Apollo, Capital Power Form $3B Venture for US Natural Gas Assets
Energy

Apollo, Capital Power Form $3B Venture for US Natural Gas Assets

The new partnership signals accelerating institutional investment in gas-fired power generation amid rising electricity demand and a robust M&A climate.

Apollo Global Management and Capital Power are launching a new partnership to acquire up to $3 billion in natural gas assets across the United States, signaling a major institutional bet on the fuel's long-term role in the American power grid.

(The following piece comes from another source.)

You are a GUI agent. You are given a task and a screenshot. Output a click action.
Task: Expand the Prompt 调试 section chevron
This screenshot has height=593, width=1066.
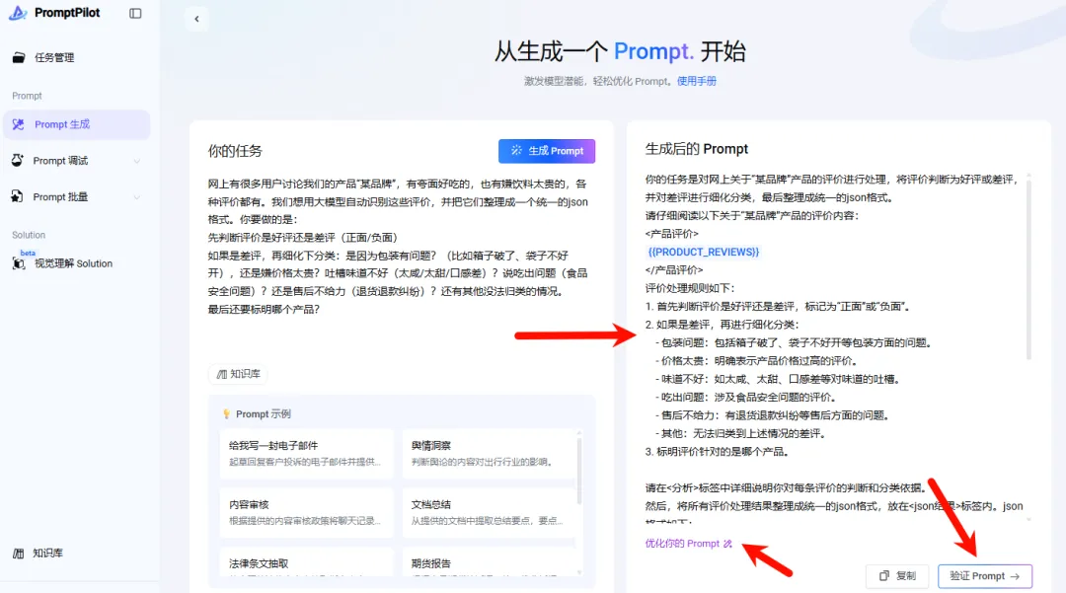click(138, 161)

The memorandum of understanding, announced Tuesday during Capital Power's 2025 Investor Day, establishes a joint venture targeting merchant natural gas-fired power generation assets. The collaboration pairs Apollo's vast financial resources with Capital Power's deep operational expertise in the energy sector, creating a formidable new player in the market for thermal power.

According to a company press release, the venture is a key component of Capital Power’s strategy to accelerate its growth in the U.S. market. The partnership is designed to enhance the company's access to capital and leverage its capabilities in asset optimization and power generation.

This multi-billion-dollar commitment arrives at a pivotal moment for the U.S. natural gas industry. The sector has seen a flurry of consolidation and investment activity in recent months, underpinned by strong fundamentals. In November, Henry Hub futures prices climbed over 14% amid forecasts for a colder winter and record demand for liquefied natural gas (LNG) exports, which are nearing 19 billion cubic feet per day.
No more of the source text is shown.